[The request]: Turn the rows below into a JSON list of strings, with each line as its own string and any blank lines left out.

******************************

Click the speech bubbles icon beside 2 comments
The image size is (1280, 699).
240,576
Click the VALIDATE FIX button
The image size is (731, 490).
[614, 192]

******************************

[Task output]:
[
  "Click the speech bubbles icon beside 2 comments",
  "The image size is (1280, 699).",
  "240,576",
  "Click the VALIDATE FIX button",
  "The image size is (731, 490).",
  "[614, 192]"
]